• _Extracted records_
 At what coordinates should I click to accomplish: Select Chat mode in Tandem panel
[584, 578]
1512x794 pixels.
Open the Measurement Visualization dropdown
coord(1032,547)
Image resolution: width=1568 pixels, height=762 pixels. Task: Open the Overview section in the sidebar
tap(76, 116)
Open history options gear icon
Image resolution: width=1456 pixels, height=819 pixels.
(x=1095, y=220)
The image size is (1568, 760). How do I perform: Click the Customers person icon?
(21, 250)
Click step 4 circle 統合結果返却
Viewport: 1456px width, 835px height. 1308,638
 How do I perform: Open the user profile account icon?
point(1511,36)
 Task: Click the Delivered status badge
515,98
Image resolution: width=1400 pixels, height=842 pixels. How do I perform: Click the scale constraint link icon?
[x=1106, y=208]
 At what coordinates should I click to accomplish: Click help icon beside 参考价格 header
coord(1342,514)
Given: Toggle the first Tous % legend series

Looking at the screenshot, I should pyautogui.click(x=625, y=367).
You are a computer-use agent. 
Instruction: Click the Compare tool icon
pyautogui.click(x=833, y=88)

• _What the task requires_
Every record must be transcribed exactly as written.

• _Written response_
 At what coordinates should I click to accomplish: Select Chat mode in Tandem panel
[584, 578]
1512x794 pixels.
Open the Measurement Visualization dropdown
coord(1032,547)
Image resolution: width=1568 pixels, height=762 pixels. Task: Open the Overview section in the sidebar
tap(76, 116)
Open history options gear icon
Image resolution: width=1456 pixels, height=819 pixels.
(x=1095, y=220)
The image size is (1568, 760). How do I perform: Click the Customers person icon?
(21, 250)
Click step 4 circle 統合結果返却
Viewport: 1456px width, 835px height. 1308,638
 How do I perform: Open the user profile account icon?
point(1511,36)
 Task: Click the Delivered status badge
515,98
Image resolution: width=1400 pixels, height=842 pixels. How do I perform: Click the scale constraint link icon?
[x=1106, y=208]
 At what coordinates should I click to accomplish: Click help icon beside 参考价格 header
coord(1342,514)
Given: Toggle the first Tous % legend series

Looking at the screenshot, I should pyautogui.click(x=625, y=367).
You are a computer-use agent. 
Instruction: Click the Compare tool icon
pyautogui.click(x=833, y=88)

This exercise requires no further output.